At a glance | Screen-time rules around the world

•UK guidelines, set out by the National Institute for Clinical Excellence (NICE), recommend no more than two hours’ leisure screen time per day for children of any age.
•In the US, it is recommended that under-twos should have no screen time at all. Thereafter, the maximum amount of leisure screen time should be two hours per day.
•In France, it is illegal to market TV shows specifically at under-threes.
•In Taiwan, parents are legally obliged to monitor children’s screen time. They are fined £1,000 if they are found to be letting an under-18 have a screen for hours at a time.

Says Mark Sears, chief wild officer: “The evidence is really strong now that time in nature and outdoors supports children’s well-being in lots of different ways, and not only because it encourages them to be active. It also gives them tools to survive in the 21st-century like resilience, being resourceful, communication skills. This is not a historic sense of how we want children to be. Those softer skills support the whole child to thrive in the modern world.”

Yet rather than try to ban the technology standing in the way, The Wild Network has used it to effect change by building an app, The Wild Explorer, with fun ideas for outdoors activities ranging from 20 minutes, to day-long expeditions, organised by age.

“We’re using our apps to give parents little hacks and ideas for outdoor time. In the February half-term it’s cold, so this is not necessarily the moment for big expeditions. Start with a short bike ride or bird spotting in your local area. Even in our cities you can find something wild.”

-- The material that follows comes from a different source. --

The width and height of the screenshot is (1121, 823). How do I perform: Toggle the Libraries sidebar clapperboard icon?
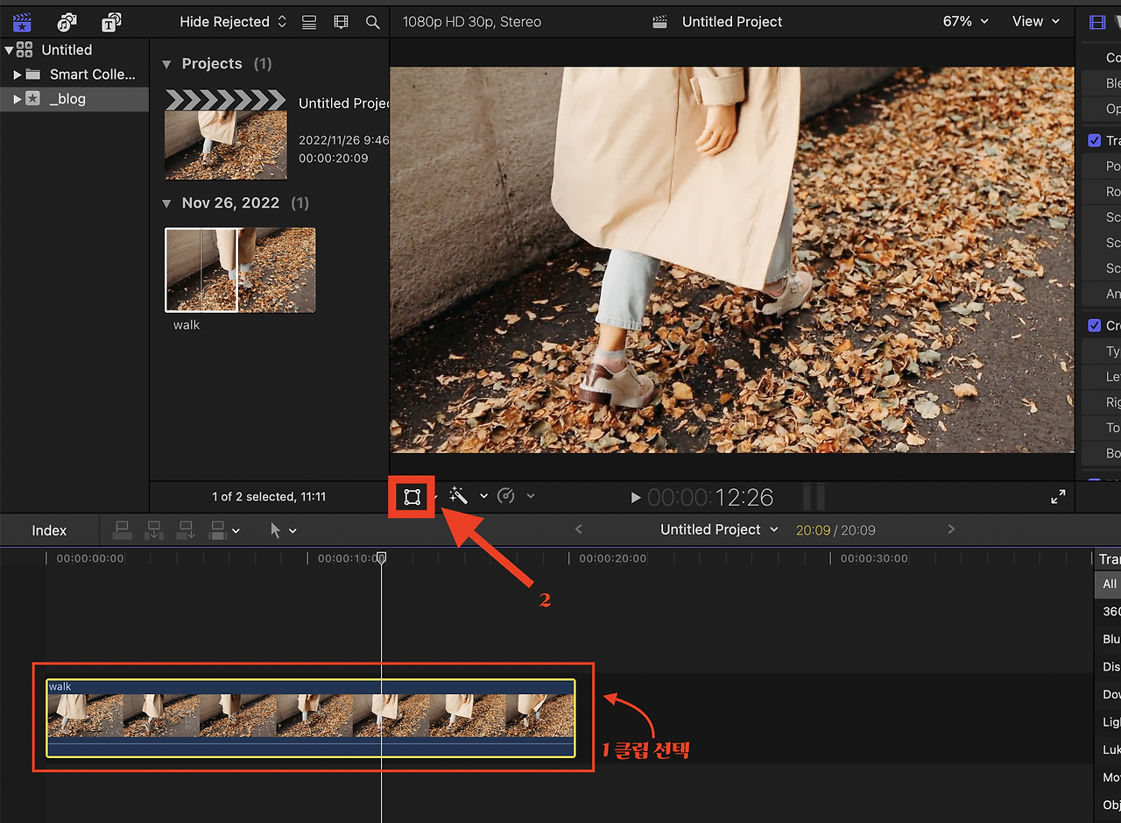point(22,22)
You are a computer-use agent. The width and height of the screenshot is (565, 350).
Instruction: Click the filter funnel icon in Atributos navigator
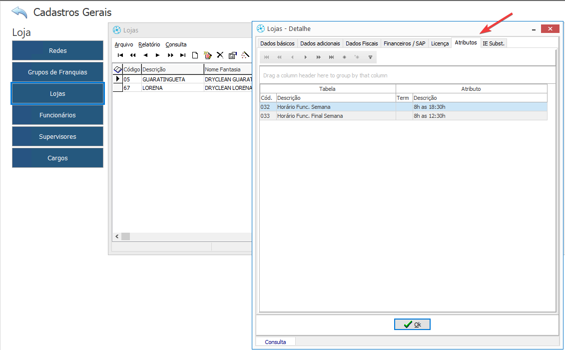pyautogui.click(x=370, y=57)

And wherever you are, whether it’s the mountains of a ski resort or your local park, pause and take a moment to enjoy it, before you feel the need to document it with a photo or post.

As Dr Linda Papadopoulos, a psychologist, says: “If you see a mountain climb it first, then photograph it. It’s about finding balance.” Ultimately the world of tech is in its adolescence, and in a sense we are all stumbling through its maze, trying to find a path through it.

Kamenetz likens the digital revolution to the car industry in its infancy. “When people first got cars they didn’t have speed limits, and stop signs and seat belts. Gradually people learned, but it took a decade to make cars safer and we’re at the very beginning of that transformation.”

We’re not there yet, but screens are not cigarettes; we don’t need a total ban, just to set some limits and boundaries. Still roaming, but in a smarter way.